Message to Principals and Directors of Schools
Career Concept

The Education space is changing rapidly.

From chalk and duster to whiteboards and tabs, from nonchalantly walking to school to cctv vigilante and bar-coded entry of students through iron gates, from career choices to life decisions – in such a scenario, schools, the custodians of this change need to be equipped with the right answers.

Today more than ever, Career guidance has become of paramount importance. Not only because of the advent of futuristic career options and a change in the educational and career ecosystem, but also because the student of today is not just a pure sciences, commerce or humanities student. The intersection of these options is where opportunities exist. Now while we, as educators, know this, I often feel that the careers are seen in silos – often like an aggregation of degrees and diplomas. It is anything but that. The process of creating a career might go through a college admission, but it is not linear. It must follow a rigorous preparedness routine that focusses on effective communication, deep research and critical thinking.

Just like there is a lot of emphasis on pedagogy in schools, and on subjects, we not only need to prepare our students for the kind of careers coming in the future, we also need the right teachers and mentors who can play a key role in their growth. Schools have to realize the importance of career counseling and that for exceptional results, beginning from Grade 9 students should be exposed to career mentorship that truly links them to their dreams.

University Connection has been established with single minded focus of Empowering Your Career Choices. We allow students and families to think beyond limitations: reach out of their dreams with the correct information and preparation – its integral to our Complete Application Admission Schedule (CAAS). I like to call it THE ROAD TRIP – where every milestone is a learning point and reaching the destination happens by default, almost like destiny.

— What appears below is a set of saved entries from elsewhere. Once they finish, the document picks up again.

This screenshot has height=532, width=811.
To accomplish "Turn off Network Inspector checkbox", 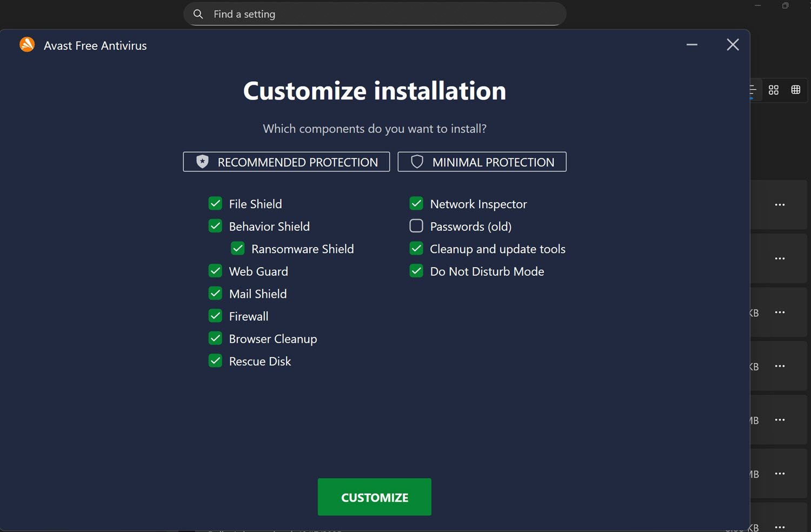I will coord(416,204).
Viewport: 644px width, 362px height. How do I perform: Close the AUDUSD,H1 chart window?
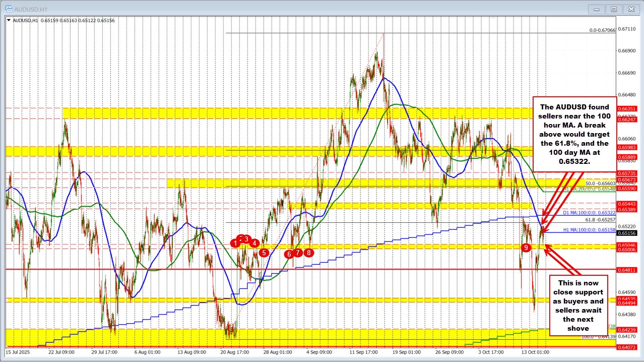coord(630,9)
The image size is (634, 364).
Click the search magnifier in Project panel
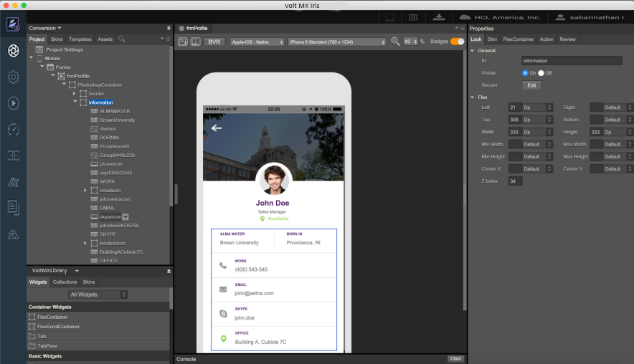point(122,39)
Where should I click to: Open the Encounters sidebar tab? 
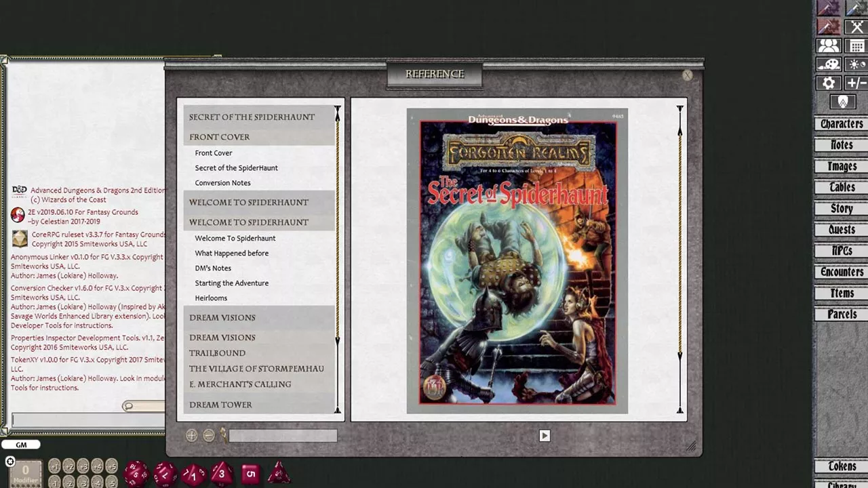[842, 272]
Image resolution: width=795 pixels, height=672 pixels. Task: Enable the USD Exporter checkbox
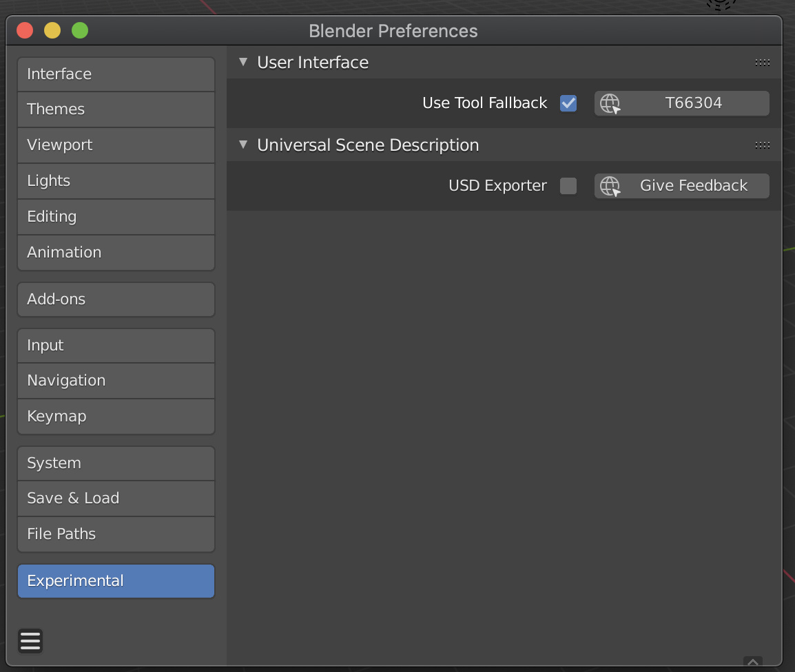pos(568,185)
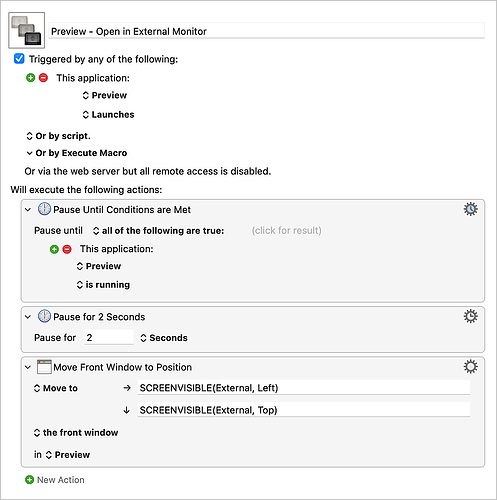Screen dimensions: 497x500
Task: Collapse the Pause Until Conditions action
Action: [x=28, y=210]
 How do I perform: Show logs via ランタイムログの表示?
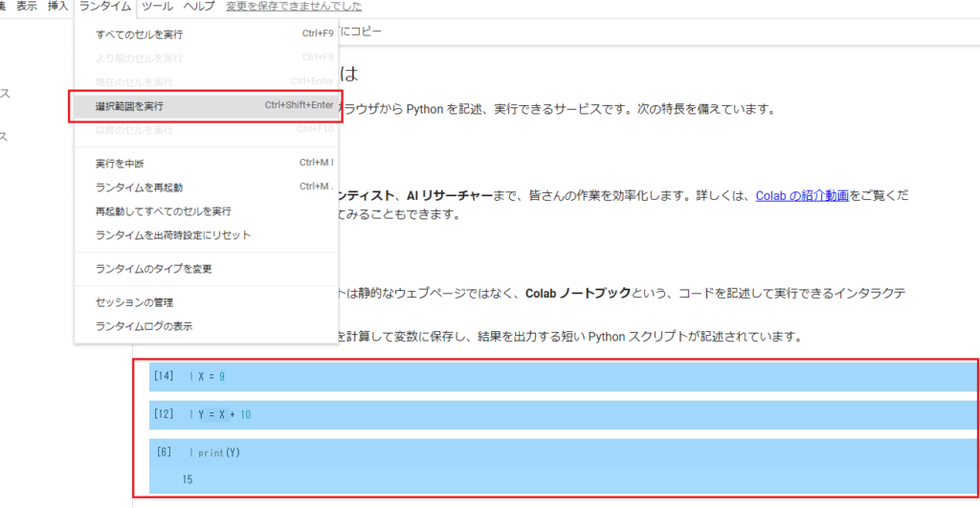pos(144,326)
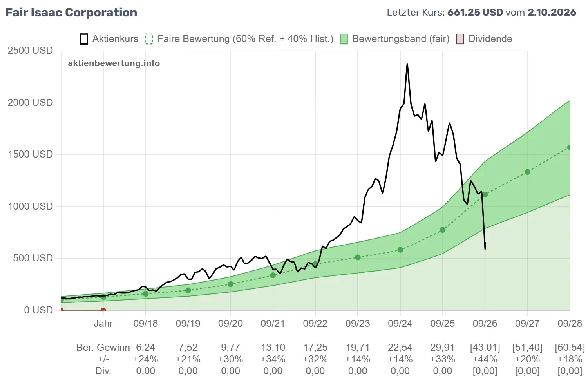Click the fair value dot at 09/24
This screenshot has height=384, width=588.
coord(400,250)
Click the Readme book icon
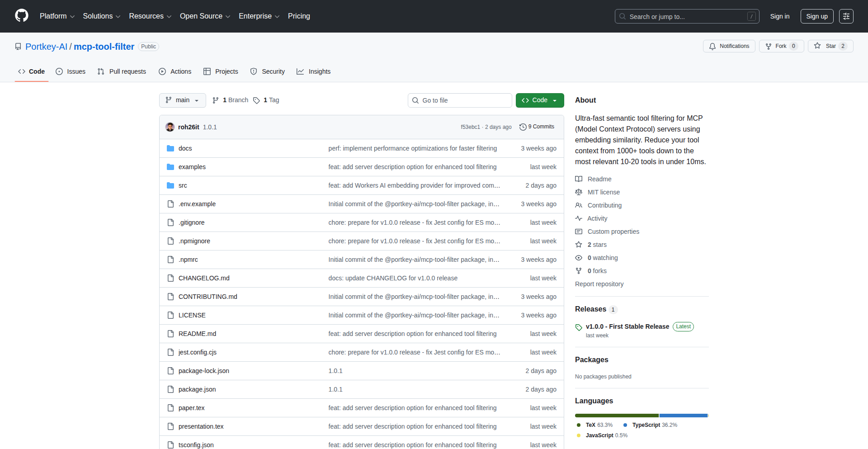The width and height of the screenshot is (868, 449). (x=579, y=179)
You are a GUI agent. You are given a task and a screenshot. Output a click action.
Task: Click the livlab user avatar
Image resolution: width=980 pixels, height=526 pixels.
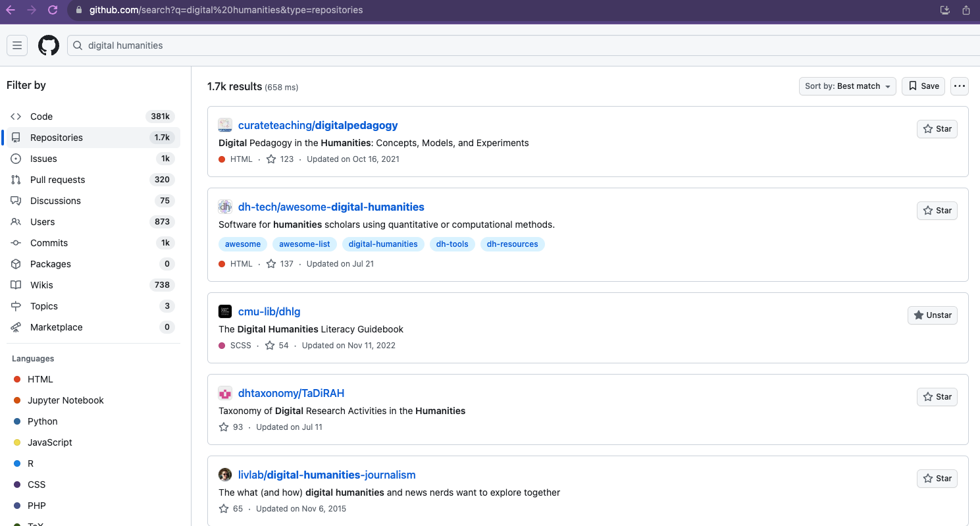[225, 475]
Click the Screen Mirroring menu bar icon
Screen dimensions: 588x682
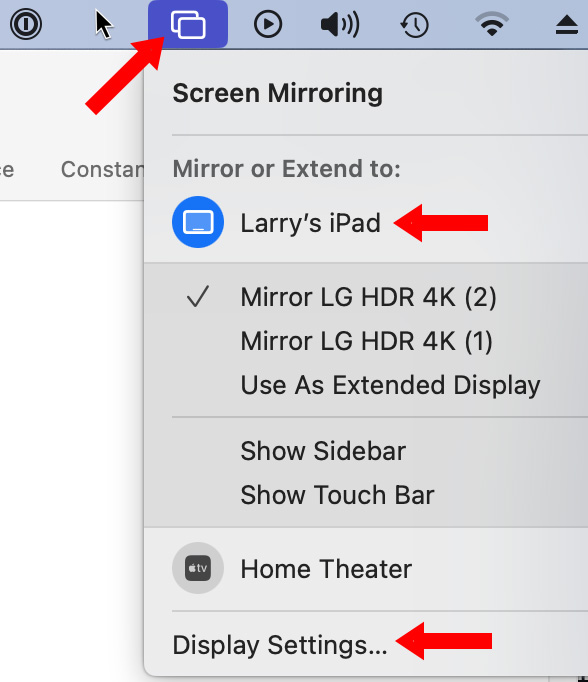coord(188,24)
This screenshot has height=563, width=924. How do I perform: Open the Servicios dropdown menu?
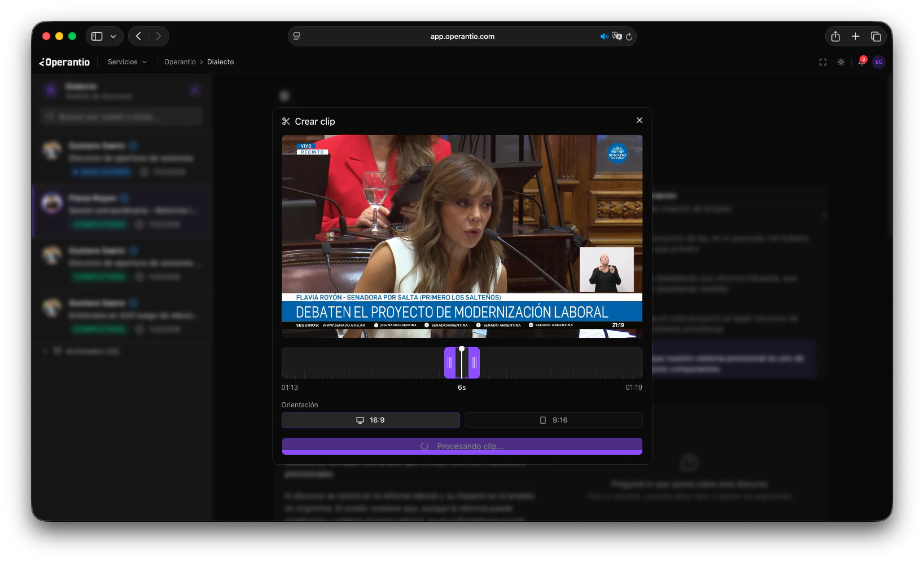pyautogui.click(x=127, y=62)
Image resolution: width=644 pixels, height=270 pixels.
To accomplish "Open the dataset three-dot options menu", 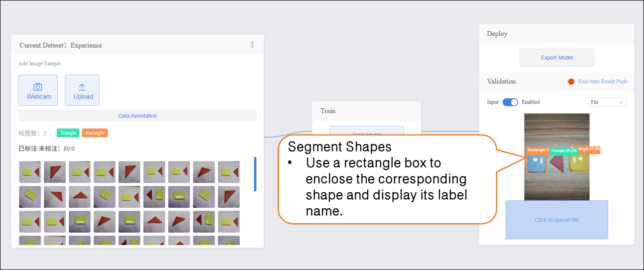I will coord(252,45).

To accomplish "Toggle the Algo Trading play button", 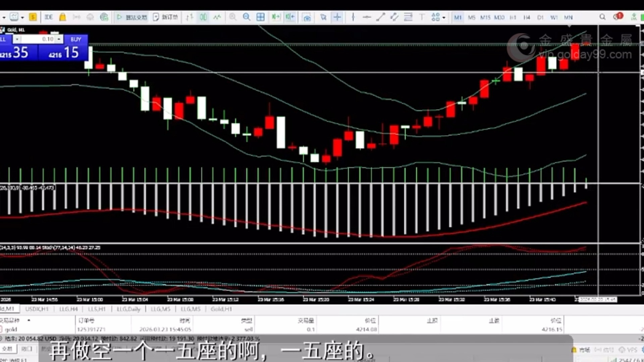I will 131,17.
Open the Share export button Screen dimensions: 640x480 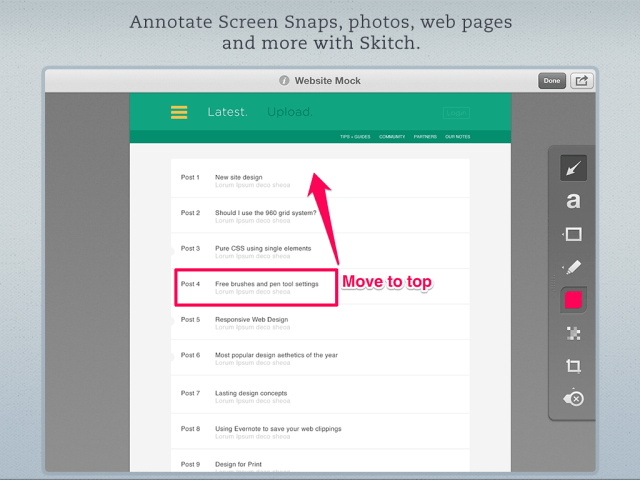click(x=582, y=81)
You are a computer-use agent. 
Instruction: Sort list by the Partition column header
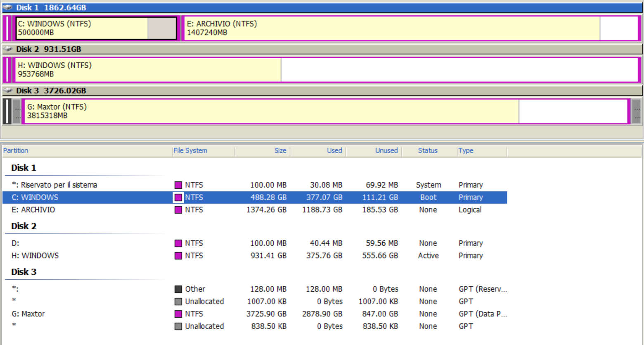pos(16,151)
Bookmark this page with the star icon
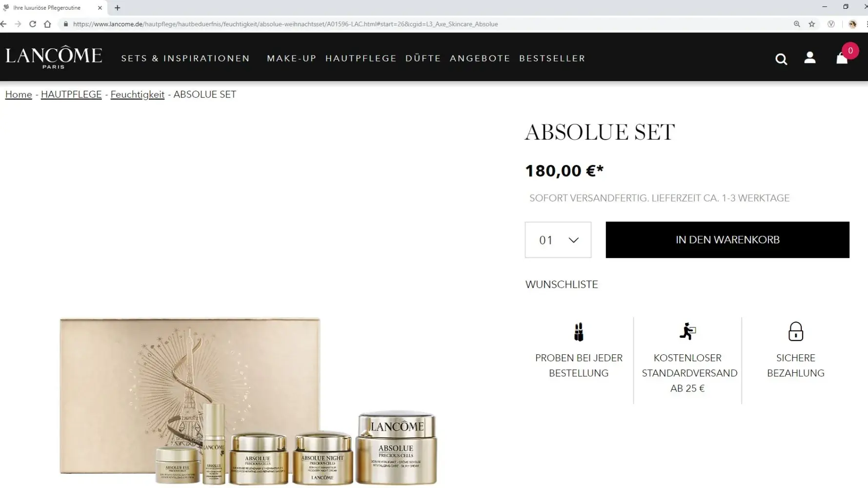This screenshot has width=868, height=488. tap(812, 24)
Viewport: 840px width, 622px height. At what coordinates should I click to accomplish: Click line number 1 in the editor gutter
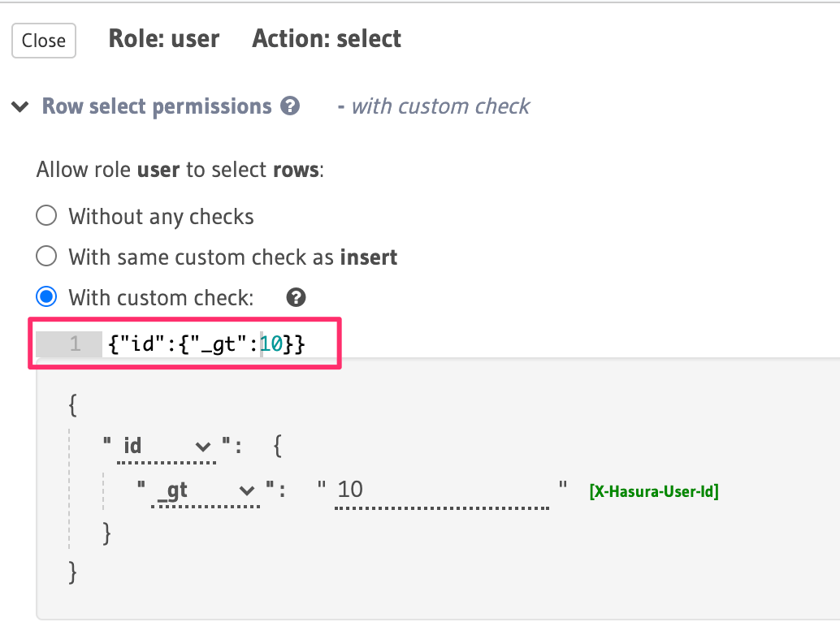[75, 344]
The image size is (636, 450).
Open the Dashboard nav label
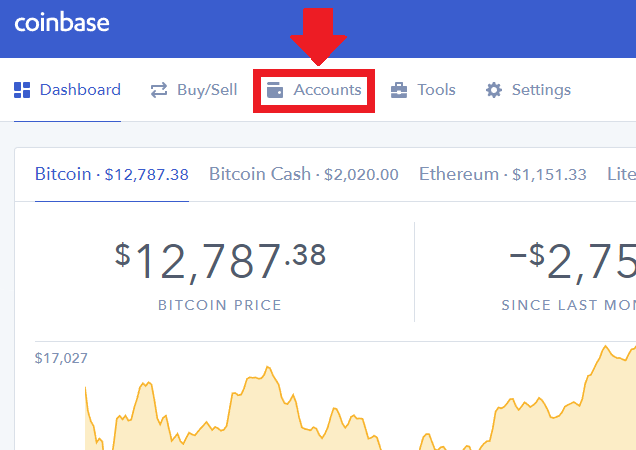[80, 90]
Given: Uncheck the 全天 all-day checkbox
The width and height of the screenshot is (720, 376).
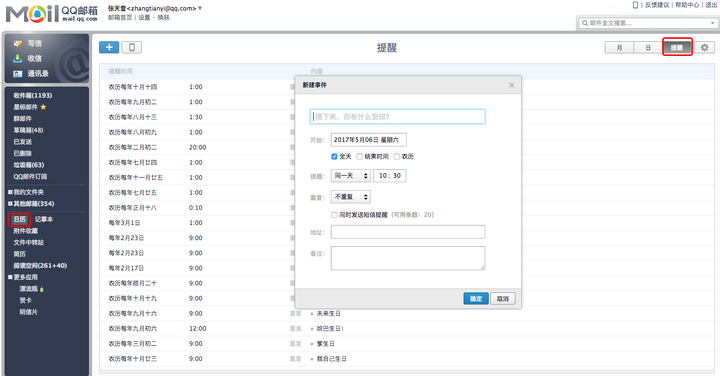Looking at the screenshot, I should point(334,157).
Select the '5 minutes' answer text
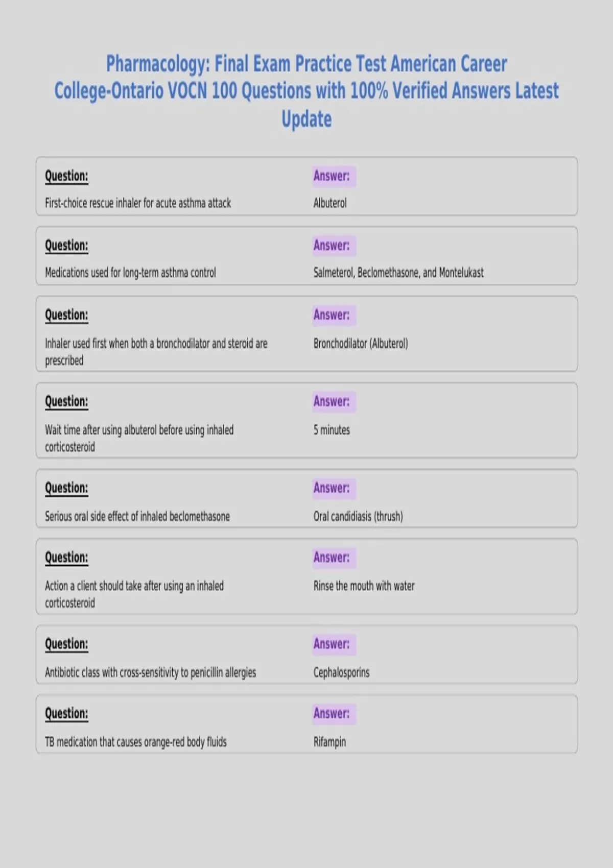Image resolution: width=613 pixels, height=868 pixels. (332, 429)
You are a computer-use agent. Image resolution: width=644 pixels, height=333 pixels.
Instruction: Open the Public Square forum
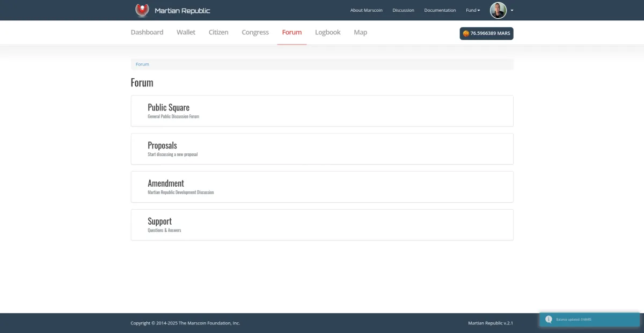(169, 108)
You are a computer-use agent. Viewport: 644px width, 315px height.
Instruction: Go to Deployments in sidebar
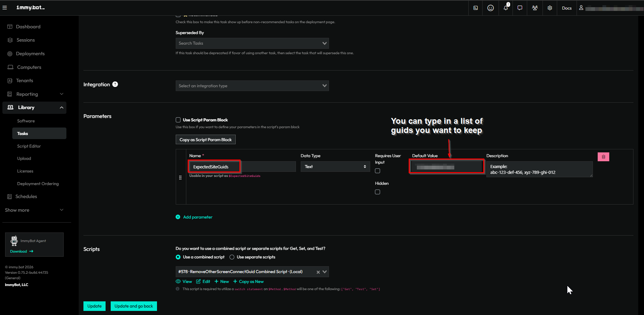[30, 54]
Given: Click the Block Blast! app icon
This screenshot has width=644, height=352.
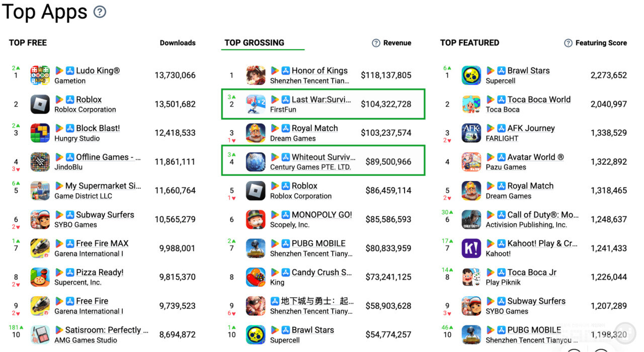Looking at the screenshot, I should click(x=40, y=133).

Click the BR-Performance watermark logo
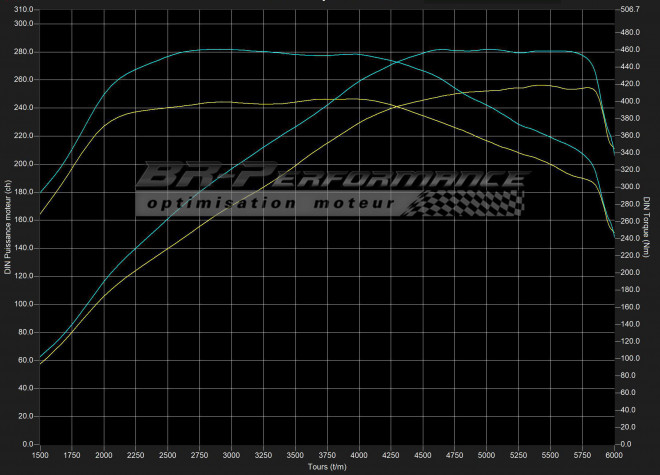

It has been 15 years in the education sector and I firmly believe that building an empowering learning ecosystem in the present is the only way to secure our future. My plea is that Career development be taken more seriously at schools. It must not be just a once-a-year-session but a continual process of learning and guidance all year round.

Even very reputed schools in India, often have no counselor or have one odd teacher with good communication skills also given the designation of a counselor. Counseling doesn’t work that way! Career mentorship today requires specialized teachers and trainers who can work as mentors with students. My message to schools would be to actually invest in developing a Career Mentorship Division, to invest in their teachers. We are happy to facilitate through our Certificate program in Career Counseling for teachers – This empowers them to become an important part of the student’s journey because while a teacher delivers, a mentor nurtures. Let’s empower together.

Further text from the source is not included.